Stored items from a collection
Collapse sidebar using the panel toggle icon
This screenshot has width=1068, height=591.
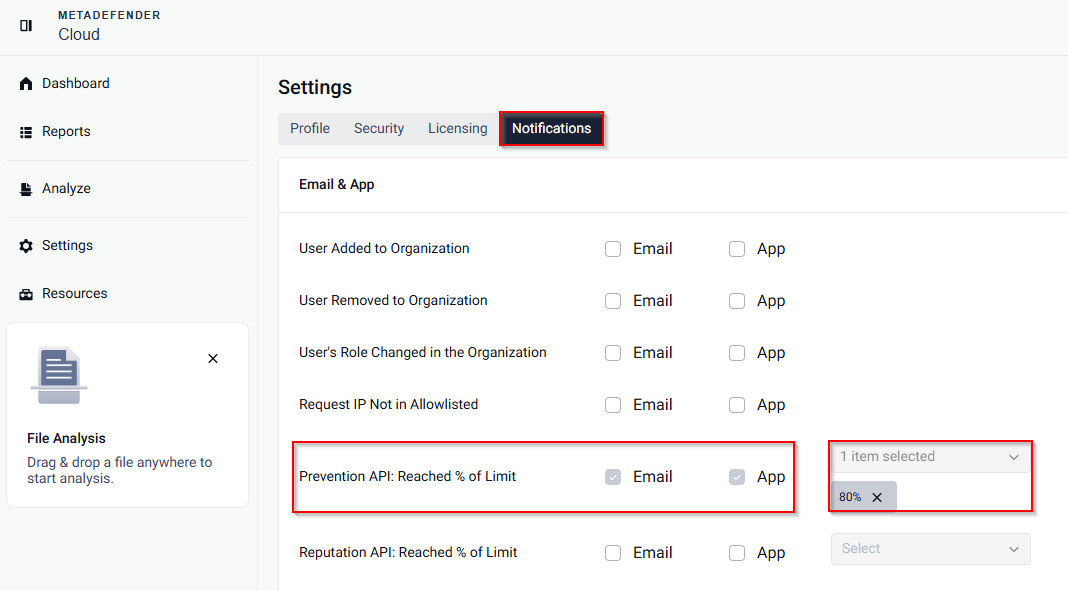coord(26,25)
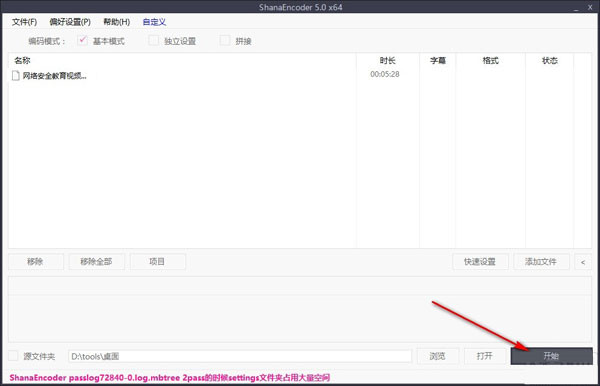Viewport: 600px width, 386px height.
Task: Minimize the ShanaEncoder window
Action: [576, 7]
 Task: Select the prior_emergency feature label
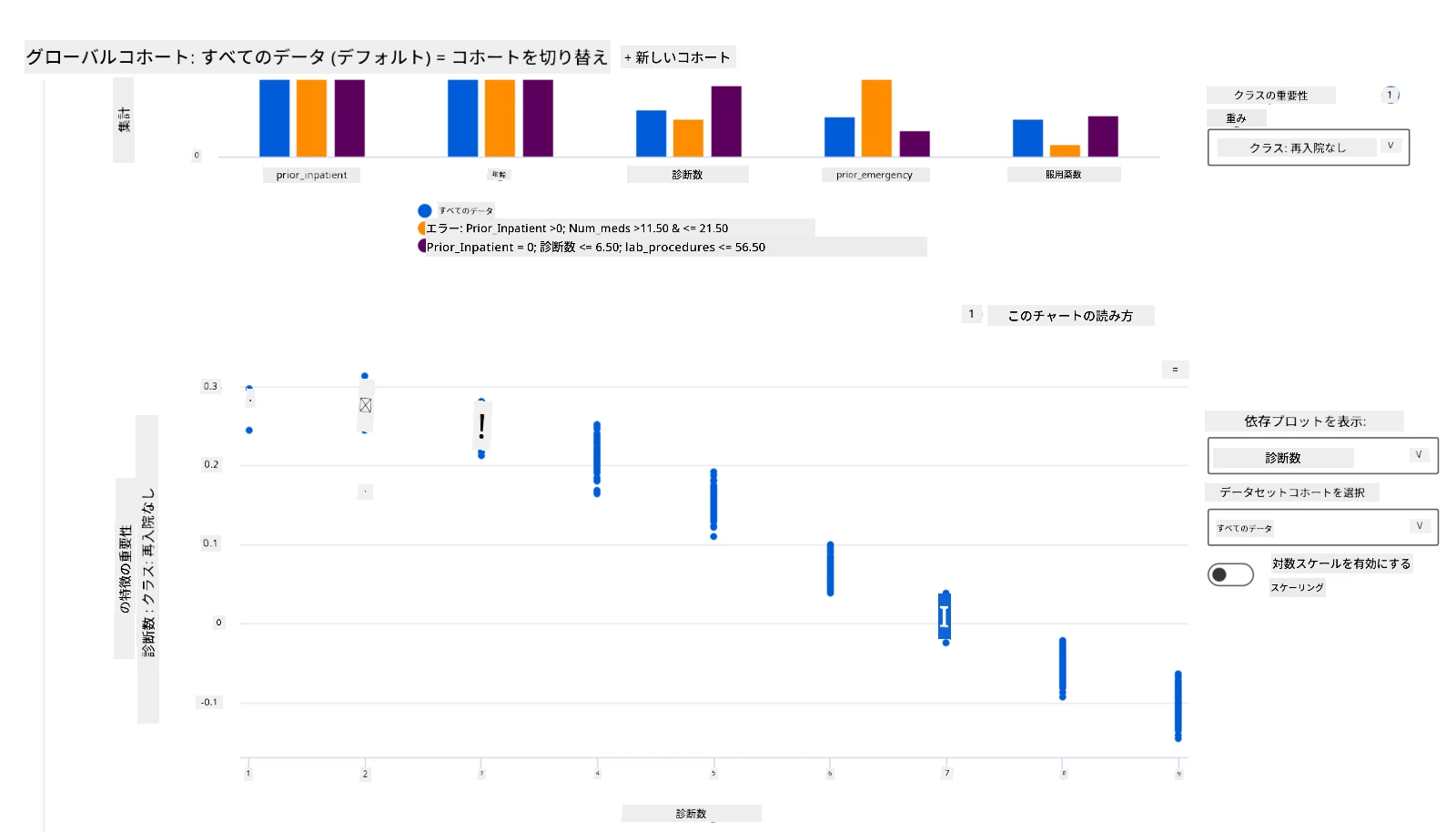(875, 175)
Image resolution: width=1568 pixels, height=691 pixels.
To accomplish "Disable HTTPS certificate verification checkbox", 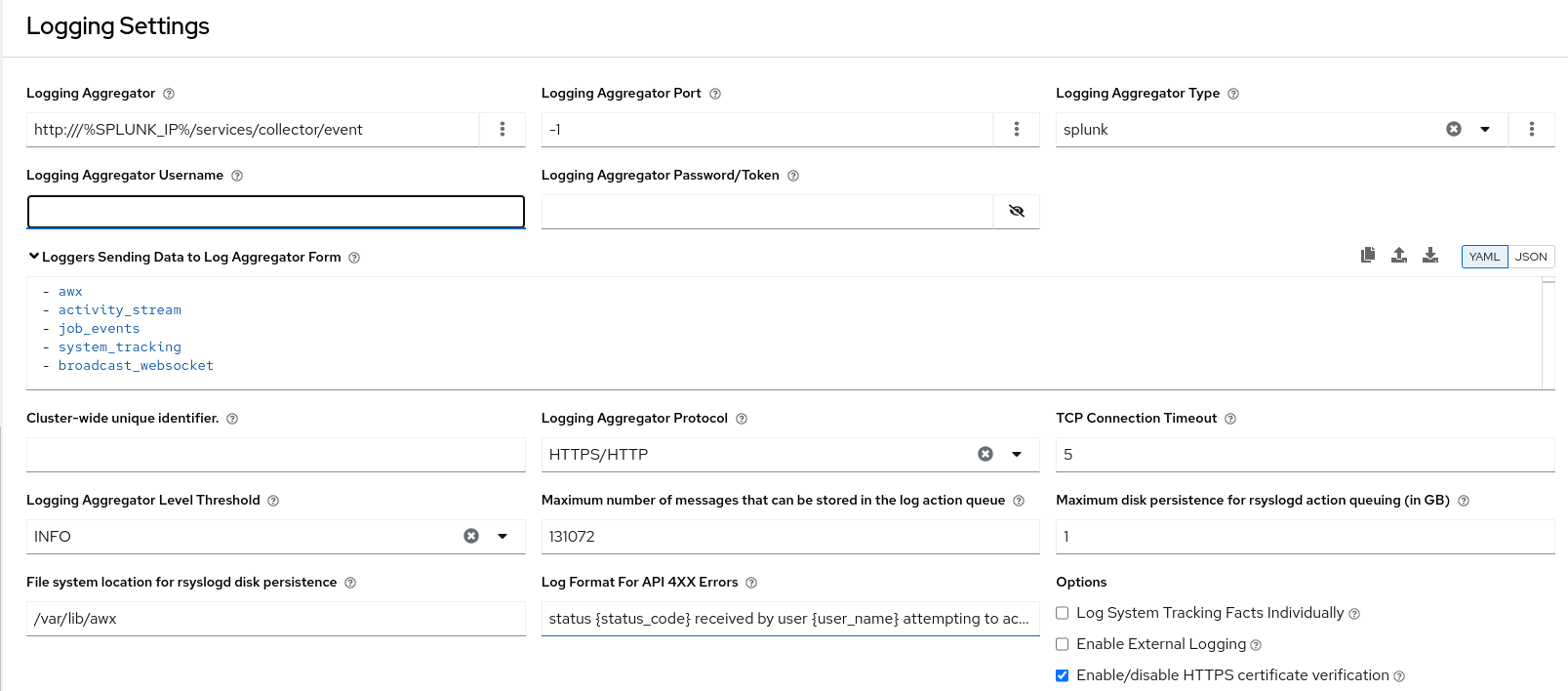I will pos(1063,675).
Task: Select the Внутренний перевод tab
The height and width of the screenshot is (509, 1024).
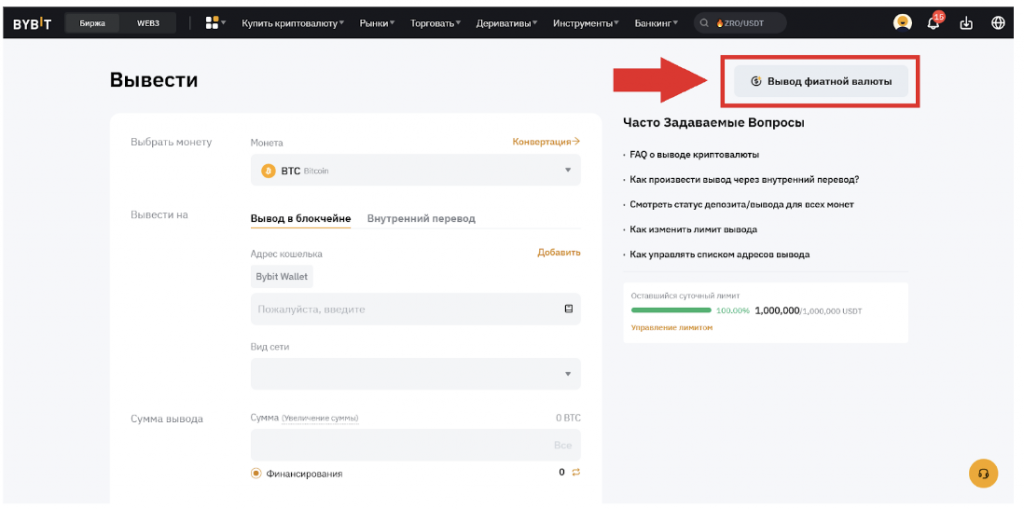Action: (421, 218)
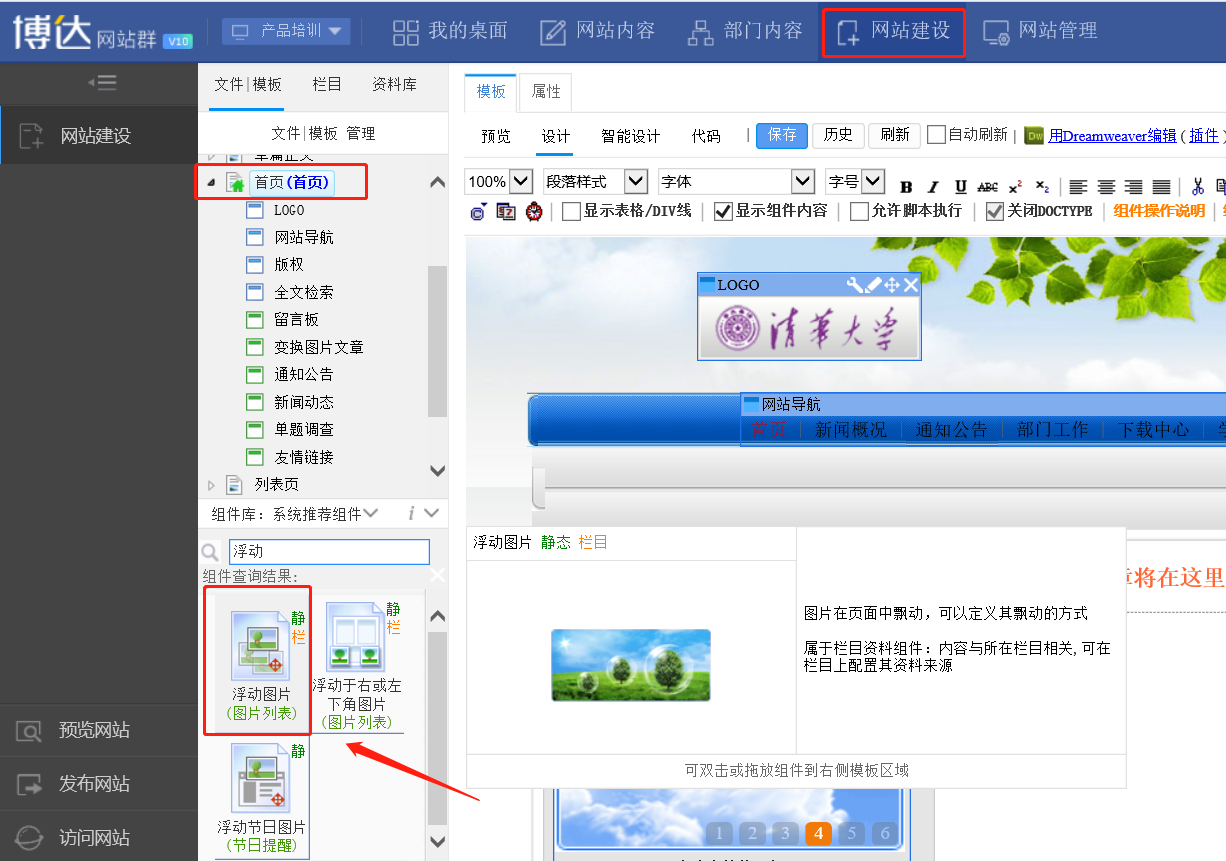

▶ Exercise aim
Reproduce only the lines from the line that holds "Task: Select the Внутренний перевод tab" through the end of the records, exactly as they stand, both ends included and pictures excluded.

▶ The completed task
Task: Select the Внутренний перевод tab
The height and width of the screenshot is (509, 1024).
Action: (421, 218)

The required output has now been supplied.